D'un bond, je me remis sur pieds, et commençai à faire les cents pas.
– Loki, à peine arrivé, dois-je te rappeler que sur cette falaise, tu m'as sauvé la vie? Et ne crois pas que ça me fait plaisir de te le remettre en mémoire! débitai-je d'une voix forte à l'aide de grands gestes des bras. Tu as mis du temps mais malgré ton caractère exécrable, toi et moi on a fini par s'entendre plus ou moins! T'es pas vide ou perdu ou je ne sais quoi, espèce d'idiot, c'est pas possible! Tu ne peux pas dire ça alors que trois jours avant tu te comportais aussi normalement qu'un dieu narcissique puisse l'être!!
Loki, surpris, me regardait gesticuler. Une étincelle luisait au fond de ses yeux, et un mince sourire narquois fendit alors doucement ses lèvres. Même si ce regard m'énervait plus que tout, j'étais intérieurement soulagée qu'il redevienne un peu lui-même.
– Arrête de me regarder comme ça, je préférais encore quand t'étais aussi amorphe qu'une larve! soupirai-je en levant les yeux au ciel. Allez lève-toi, on va ranger tout ce bazar.
Je le vis ouvrir la bouche pour protester mais je le coupai aussitôt d'une voix sifflante:
– Loki, tu as littéralement déchiré et explosé la plupart de mes livres, je te jure qu'en temps normal je t'aurais étripé à mains nues, dieu ou pas. Dis-toi bien que tu as de la chance. Alors tu bouges ton petit cul crasseux et tu viens m'aider!
Loki fronça les sourcils, mais je vis le coin de ses lèvres frémir. Malgré son apparence déplorable, il se leva avec une vivacité stupéfiante et fut près de moi en un clin d'œil.
– Je te reconnais bien là... déclara-t-il d'une voix arrogante, un peu rauque. Une pauvre petite humaine sans aucun respect pour...
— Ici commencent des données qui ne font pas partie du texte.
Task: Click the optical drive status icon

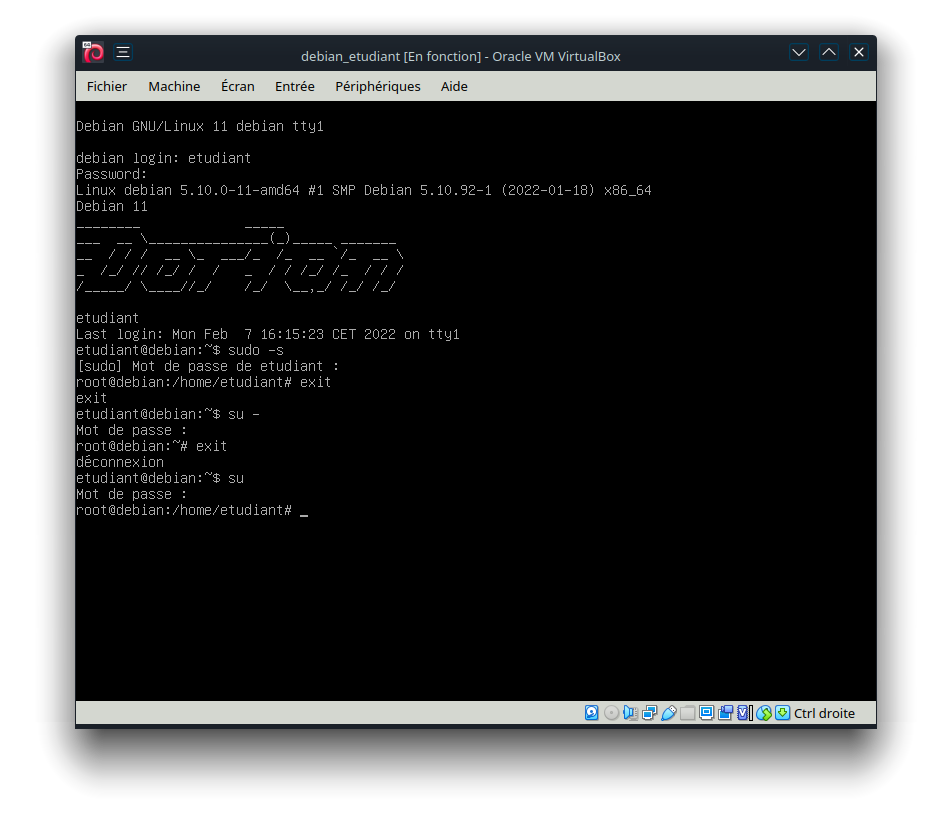Action: (x=611, y=713)
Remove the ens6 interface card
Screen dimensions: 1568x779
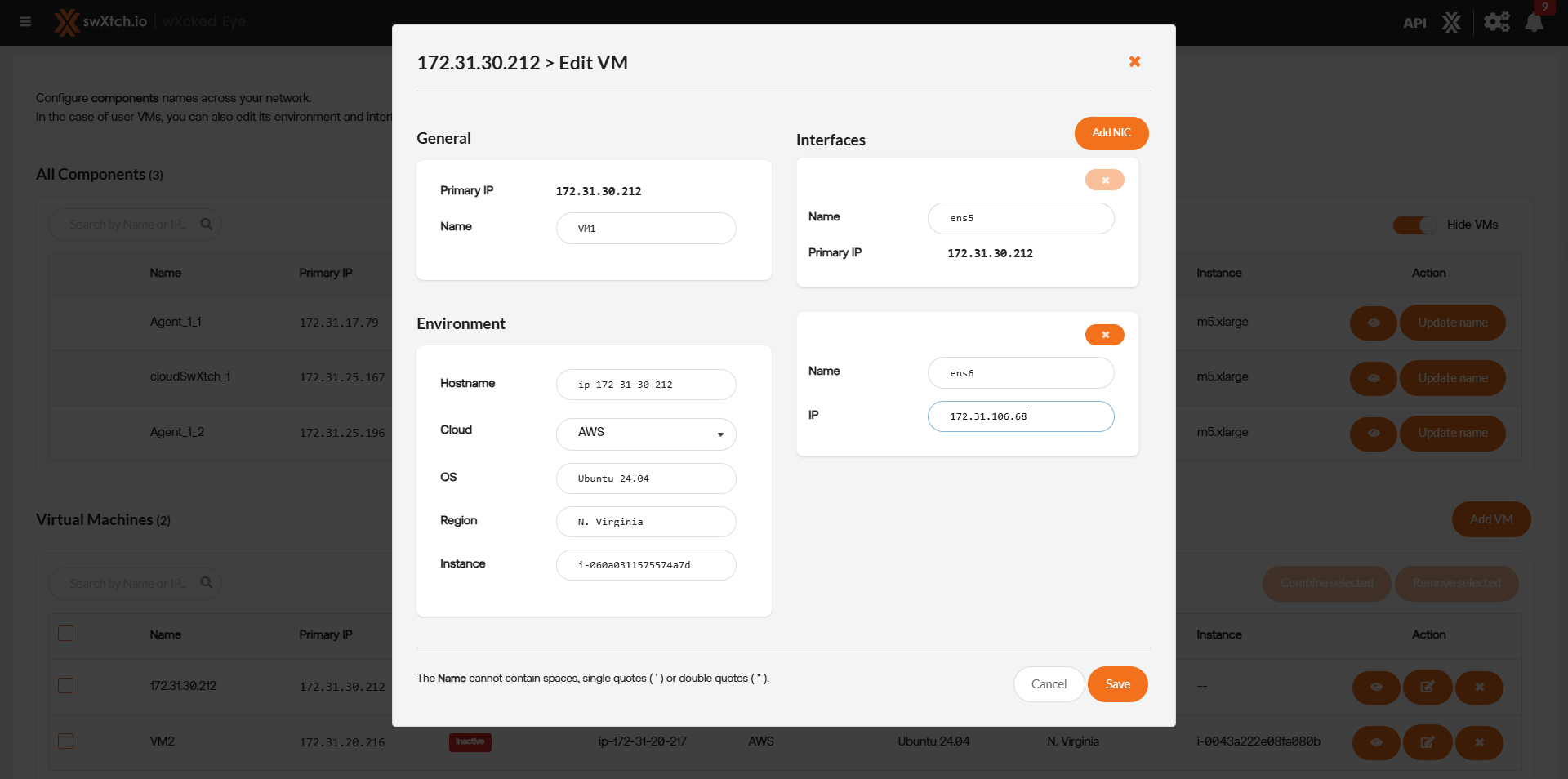tap(1104, 335)
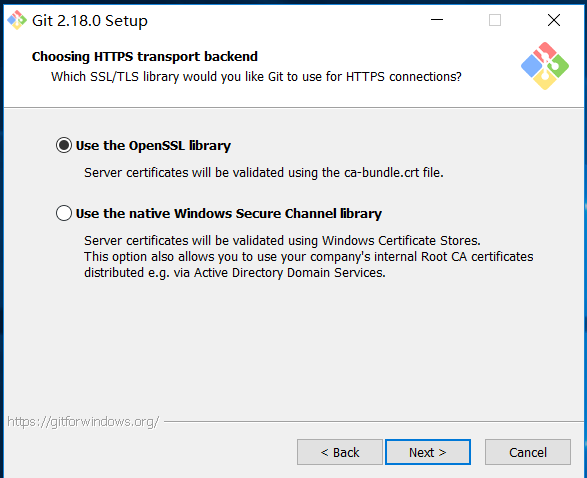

Ma main vola vers sa joue à la vitesse de l'éclair. Mais d'une rapidité stupéfiante, il attrapa mon bras d'un mouvement sec. Abasourdie, je regardai ses doigts serrés autour de mon avant-bras à quelques centimètres de sa tête.
– Tes réflexes de dieu font chier! finis-je par crier, exaspérée. Lâche-moi, c'est bon... Et épargne-moi tes commentaires débile!!
Ça y était. En l'espace de quelques minutes, Loki avait réussi à me mettre à nouveau en colère.
Foutu dieu.
– Je te jure que si tu ne répares pas tout de suite cette chambre, c'est même pas la peine d'en sortir!! Et tu te débrouilles, mais tu fais quelque chose pour mes LIVRES!!! Espèce de tête de bouc prétentieuse... tempêtai-je en quittant la chambres à grands pas.
Malgré ma colère envers Loki, je ne pus m'empêcher d'entendre un son discret et étouffé provenant de la chambre après mon départ.
J'eus un temps d'arrêt en comprenant qu'il s'agissait en réalité de Loki qui essayait de s'empêcher de rire.
De rire.
Ce dieu allait me rendre folle.
*
Suite à cet incident, nous reprîmes tout doucement nos vieilles habitudes, comme avant. Enfin presque.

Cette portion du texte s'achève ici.